Charles Schwab told me his smile had been worth $1 million. And he was probably understating the truth. For Schwab’s personality, his charm, his ability to make people like him were almost wholly responsible for his extraordinary success; and one of the most delightful factors in his personality is his captivating smile.

I once spent an afternoon with Maurice Chevalier—and, frankly, I was disappointed. Glum, taciturn, he was sharply different from what I expected—until he smiled. Then it seemed as if the sun had broken through a cloud. If it hadn’t been for a smile, Maurice Chevalier would probably still be a cabinet-maker, back in Paris, following the trade of his father and brothers.

Actions speak louder than words, and a smile says: “I like you. You make me happy. I am glad to see you.”

That is why dogs make such a hit. They are so glad to see us that they almost jump out of their skins. So, naturally, we are glad to see them.

An insincere grin? No. That doesn’t fool anybody. We know it is mechanical and we resent it. I am talking about a real smile, a heart-warming smile, a smile that comes from within, the kind of a smile that will bring a good price in the market-place.

The employment manager of a large New York department store told me he would rather hire a sales girl who hadn’t finished grade school, if she had a lovely smile, than a doctor of philosophy with a sober face.

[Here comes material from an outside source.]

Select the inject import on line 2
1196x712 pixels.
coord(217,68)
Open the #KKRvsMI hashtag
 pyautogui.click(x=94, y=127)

The chairman of the board of directors of one of the largest rubber companies ‘in the United States told me that, according to his observations, a man rarely succeeds at anything unless he has fun doing it. This industrial leader doesn’t put much faith in the old adage that hard work alone is the magic key that will unlock the door to our desires, “I have known men”, he said, “who succeeded because they had a rip-roaring good time conducting their business. Later, I saw those men began to work at the job. It grew dull. They lost all joy in it, and they failed.”

You must have a good time meeting people if you expect them to have a good time meeting you.

 

I have asked thousands of businessmen to smile at someone every hour of the day for a week and then come to class and talk about the results. Has it worked? Let’s see . . . Here is a letter from William B. Steinhardt, a member of the New York Curb Exchange. His case isn’t isolated. In fact, it is typical of hundreds of others.

“I have been married for over eighteen years,” writes Mr. Steinhardt, “and in all that time I seldom smiled at my wife or spoke two dozen words to her from the time I got up until I was ready to leave for business. I was one of the worst grouches who ever walked down Broadway.

“Since you asked me to make a talk about my experience with smiles, I thought I would try it for a week. So the next morning, while combing my hair, I looked at my glum mug in the mirror and said to myself: ‘Bill, you are going to wipe the scowl off that sour puss of yours today. You are going to smile. And you are going to begin right now.’ As I sat down to breakfast, I greeted my wife with a ‘Good morning, my dear’, and smiled as I said it.

“You warned me that she might be surprised. Well, you under-estimated her reaction. She was bewildered. She was shocked. I told her that in the future she could expect this as a regular occurrence, and I have kept it up every morning now for two months.

“This changed attitude of mine has brought more happiness in our home during these two months than there was during the last year.

“As I leave for my office now, I greet the elevator boy in the apartment house with a ‘Good morning’ and a smile, I greet the doorman with a smile. I smile at the cashier in the subway booth when I ask for change. As I stand on the floor on the Curb Exchange, I smile at men who never saw me smile until recently.

“I soon found that everybody was smiling back at me. I treat those who come to me with complaints or grievances in a cheerful manner. I smile as I listen to them, and I find that adjustments are accomplished much easier. I find that smiles are bringing me dollars, many dollars every day.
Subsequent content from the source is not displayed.